The BMW Group has transposed its 3D printing activities to its motorbike racing team by printing S 1000 RR World Superbike components at the curbside, on-demand. This method allows the team to quickly prototype new components at the circuit. Testing is made more efficient, which is an old story for those familiar with additive manufacturing prototyping. Full production runs on these bikes occur after the 3D-printed prototypes are fully tested before final production occurs in Munich. BMW also uses its 3D printers at races to produce non-critical parts track-side.

BMW’s use of 3D printers makes prototyping more efficient because changes in design can be immediately made after a single test. The normal production process when engineers develop new components requires computer simulation, metal or carbon manufactured parts that are installed on the motorbike, then on the racetrack.

Working through a CAD problem prior to printing
Working through a CAD problem prior to printing

BMW instead uses a portable additive manufacturing system. This system travels with the team, is assembled on-site in the team pit area and stands ready for use on testing and racing days.

This effort culminates in the FIM Superbike World Championship (WorldSBK), which is the apex race in BMW’s Motorrad WorldSBK team’s schedule.

“This technology allows us to make improvements to the RR quickly and efficiently. The development of a WorldSBK bike is an ongoing process and it is often the minor details that make a motorbike better,” said BMW Motorrad Motorsport Director Marc Bongers. “Behind the scenes, our engineers are always working on adjusting and optimizing individual bike components, all within the framework of changes permitted by the regulations. We can use 3D printing to implement these at the racetrack, even during race events. We then take the acquired data and the subsequent analyses – combined with comments from the drivers or input from the mechanics working on the bike itself – and generate input for the development team. This input contributes to the emergence of ideas that can be implemented directly in existing constructions or in simulations and iterative processes that lead to new constructions, all of which are executed in CAD. The new components are printed as plastic variants and their functions and ease of installation are checked on the bike. This process is now much faster than when we had to wait until the parts were produced either internally or externally and made available for evaluation at the racetrack. It is also easier to evaluate potential touching with surrounding parts or restricted access than it would be on screen.”

Traditional manufacturing would require scheduling these innovations for testing and implementation in future races. Using an additive manufacturing system allows the team to conduct real-time testing and modifications until the part precisely corresponds to its requirements.

The curbside process compresses traditional manufacturing times.
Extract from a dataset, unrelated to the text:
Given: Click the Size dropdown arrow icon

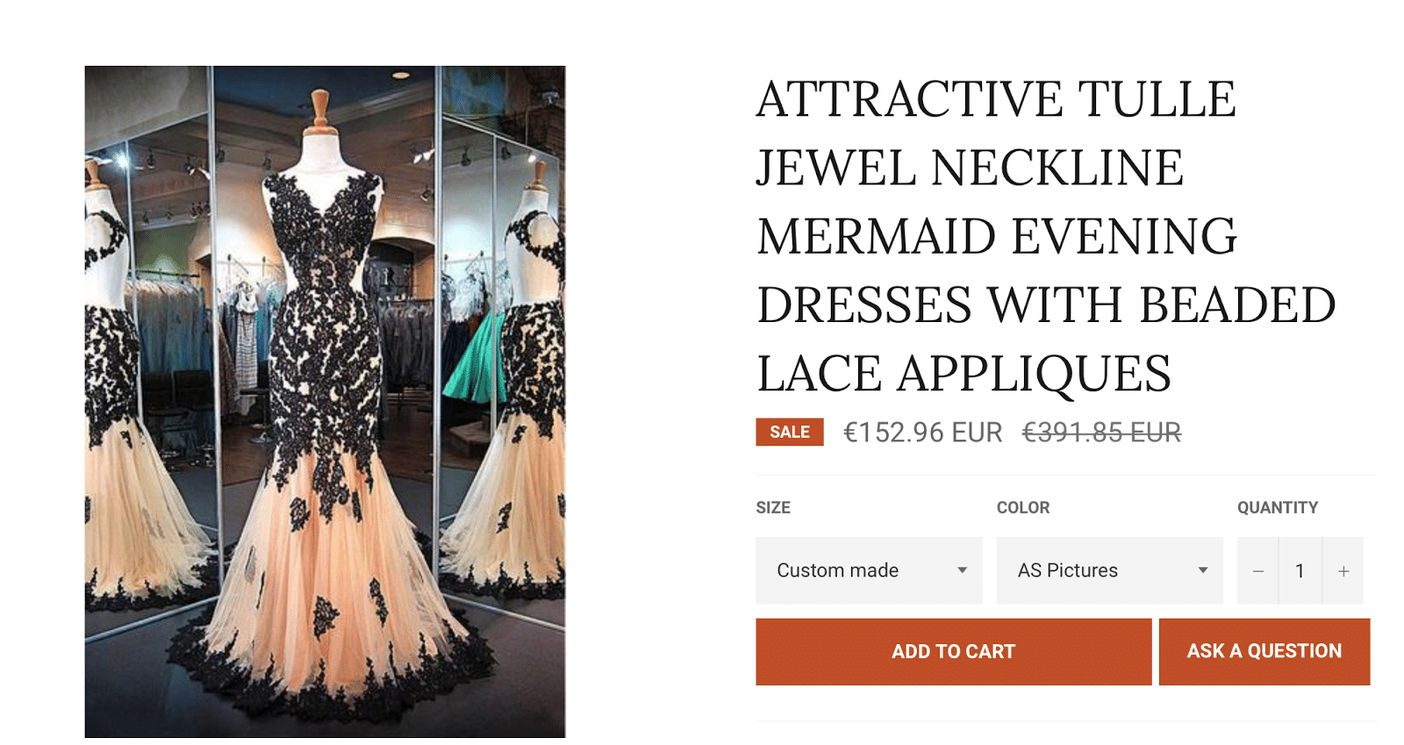Looking at the screenshot, I should pos(962,570).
First, a ‘dummy print’ is created for the component, which can then be directly evaluated and adjusted. Once the changes are made and approved, a prototype is installed on the superbike and tested. Data derived from testing refines the product, which then goes into production on individual or all team bikes.
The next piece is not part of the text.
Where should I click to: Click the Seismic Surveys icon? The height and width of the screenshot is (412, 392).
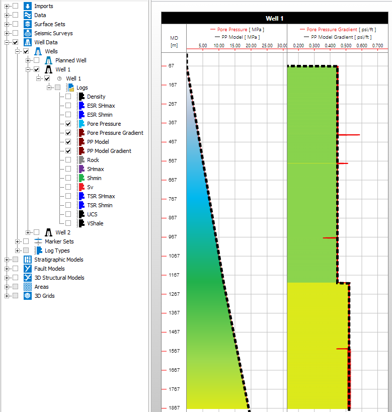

BMW's portable machine at work
BMW’s portable machine at work

An example from the WorldSBK double-header at Jerez (ESP) and Portimão (POR) shows how fast and efficient this procedure is. In Jerez, the linkage system of the rear shock absorber was optimized, based on the riding data. A prototype of the 3D-printed part was installed and tested. The final data was then sent to the supplier, who then used the data to manufacture a new linkage system between the race days. A few days later, in time for the start of the next race weekend at Portimão, it was available for installation on the BMW S 1000 RR. If smaller components or spare parts, which are not subject to such extreme stresses, need to be manufactured, the complete process can take place on-site with the 3D printer. Examples for such parts include adjustment levers, sensor holders and quick-release couplings.

When BMW’s portable printer cannot construct the part, its back-end team at the Additive Manufacturing Campus completes the work. The Campus provides a comprehensive range of 3D printing methods in different materials, thus expanding the team’s engineering and design capacity without compromising efficiency. These kinds of cost- and time-saving measures may give BMW’s superbike team competitive advantages on the racetrack.

Adam Strömbergsson

Adam is a legal researcher and writer with a background in law and literature. Born in Montreal, Canada, he has spent the last decade in Ottawa, Canada, where he has worked in legislative affairs, law, and academia. Adam specializes in his pursuits, most recently in additive manufacturing. He is particularly interested in the coming international and national regulation of additive manufacturing. His past projects include a history of his alma mater, the University of Ottawa. He has also specialized in equity law and its relationship to judicial review. Adam’s current interest in additive manufacturing pairs with his knowledge of historical developments in higher education, copyright and intellectual property protections.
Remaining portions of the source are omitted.